Speakers
Description
In regenerative cryocoolers, the regenerator plays a pivotal role, and often represents the largest source of losses among all components. Traditional materials, such as stainless-steel mesh, exhibit insufficient heat capacity below 20K, which leads to a decrease in system efficiency. While materials like HoCu2 and Er3Ni offer higher volumetric heat capacity, they are typically fabricated into spherical forms, resulting in high flow resistance. In light of these limitations, this study investigated and compared three present alternative configurations through a numerical model of a Stirling cryocooler. The first approach involves coating stainless steel mesh with high heat capacity materials. Specifically, stainless steel mesh coated with HoCu2 and Er3Ni was examined. The results indicate that, around 20K, this configuration offers improved performance compared to HoCu2 spheres by reduced flow resistance.
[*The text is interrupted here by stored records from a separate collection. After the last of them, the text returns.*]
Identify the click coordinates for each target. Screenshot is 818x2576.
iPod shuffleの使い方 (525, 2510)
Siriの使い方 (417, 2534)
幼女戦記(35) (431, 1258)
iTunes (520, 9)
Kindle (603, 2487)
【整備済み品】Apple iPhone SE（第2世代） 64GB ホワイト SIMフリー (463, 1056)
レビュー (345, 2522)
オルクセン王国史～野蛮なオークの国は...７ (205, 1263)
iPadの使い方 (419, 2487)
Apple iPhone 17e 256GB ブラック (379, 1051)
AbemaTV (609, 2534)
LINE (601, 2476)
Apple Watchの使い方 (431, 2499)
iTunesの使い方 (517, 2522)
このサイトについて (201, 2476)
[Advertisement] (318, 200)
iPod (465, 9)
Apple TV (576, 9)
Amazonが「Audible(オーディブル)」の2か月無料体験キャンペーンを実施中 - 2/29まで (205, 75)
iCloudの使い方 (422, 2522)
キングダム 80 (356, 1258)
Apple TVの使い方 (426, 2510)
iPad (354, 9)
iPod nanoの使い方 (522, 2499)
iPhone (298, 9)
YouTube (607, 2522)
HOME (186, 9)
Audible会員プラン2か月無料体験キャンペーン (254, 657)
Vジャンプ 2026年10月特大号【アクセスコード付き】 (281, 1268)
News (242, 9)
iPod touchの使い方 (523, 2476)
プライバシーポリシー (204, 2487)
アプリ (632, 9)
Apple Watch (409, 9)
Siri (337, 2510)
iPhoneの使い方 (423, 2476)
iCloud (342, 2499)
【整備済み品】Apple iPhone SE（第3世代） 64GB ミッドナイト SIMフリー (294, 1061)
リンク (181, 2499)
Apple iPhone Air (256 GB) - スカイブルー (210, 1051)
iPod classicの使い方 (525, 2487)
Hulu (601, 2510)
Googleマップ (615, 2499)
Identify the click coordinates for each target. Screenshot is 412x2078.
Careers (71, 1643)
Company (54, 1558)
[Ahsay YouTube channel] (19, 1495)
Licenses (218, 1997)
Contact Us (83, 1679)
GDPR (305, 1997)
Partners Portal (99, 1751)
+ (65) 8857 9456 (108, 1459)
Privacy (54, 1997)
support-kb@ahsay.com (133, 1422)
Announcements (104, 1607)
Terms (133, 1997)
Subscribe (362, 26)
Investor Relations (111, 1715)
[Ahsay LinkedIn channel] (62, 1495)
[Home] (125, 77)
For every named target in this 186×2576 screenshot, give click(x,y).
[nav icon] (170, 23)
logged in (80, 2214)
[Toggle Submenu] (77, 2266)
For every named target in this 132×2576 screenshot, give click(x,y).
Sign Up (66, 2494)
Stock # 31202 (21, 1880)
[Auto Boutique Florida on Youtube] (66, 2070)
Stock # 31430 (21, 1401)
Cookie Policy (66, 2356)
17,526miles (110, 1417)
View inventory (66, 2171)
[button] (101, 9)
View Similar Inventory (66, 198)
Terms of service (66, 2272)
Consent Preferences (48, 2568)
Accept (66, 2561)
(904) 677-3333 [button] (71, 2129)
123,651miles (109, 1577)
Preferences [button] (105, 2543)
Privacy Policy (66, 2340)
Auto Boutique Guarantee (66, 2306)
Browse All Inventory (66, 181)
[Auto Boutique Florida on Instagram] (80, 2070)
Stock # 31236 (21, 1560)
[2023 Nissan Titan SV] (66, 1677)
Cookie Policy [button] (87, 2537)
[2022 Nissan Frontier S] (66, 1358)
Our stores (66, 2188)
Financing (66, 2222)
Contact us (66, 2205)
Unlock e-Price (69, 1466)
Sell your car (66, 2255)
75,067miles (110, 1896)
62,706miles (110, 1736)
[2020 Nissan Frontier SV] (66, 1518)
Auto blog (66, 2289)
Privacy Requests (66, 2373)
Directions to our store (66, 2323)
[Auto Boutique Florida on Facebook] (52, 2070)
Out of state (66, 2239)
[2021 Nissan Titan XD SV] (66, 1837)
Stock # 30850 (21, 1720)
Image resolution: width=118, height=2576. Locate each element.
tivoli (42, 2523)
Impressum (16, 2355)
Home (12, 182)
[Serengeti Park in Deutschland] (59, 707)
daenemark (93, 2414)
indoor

However, the limited volume fraction of the coating material still limits the heat capacity. The second approach explores open-cavity structures, which can be filled with helium under oscillating flow. Simulations of stainless-steel capillaries reveal that the excessively large hydraulic diameters, due to manufacturing limitations, result in insufficient heat exchange area, which leads to poor performance. The third approach investigates the use of highly adsorptive materials, such as carbon nanotubes, to retain helium through physical adsorption. Compared to HoCu2 spheres, carbon nanotubes demonstrate comparable performance around 10K and exhibit further improvement as the temperature decreases, if not considering the thermal effect caused by adsorption and desorption. These numerical investigations effectively guide the search for better regenerator configurations for temperature below 20 K.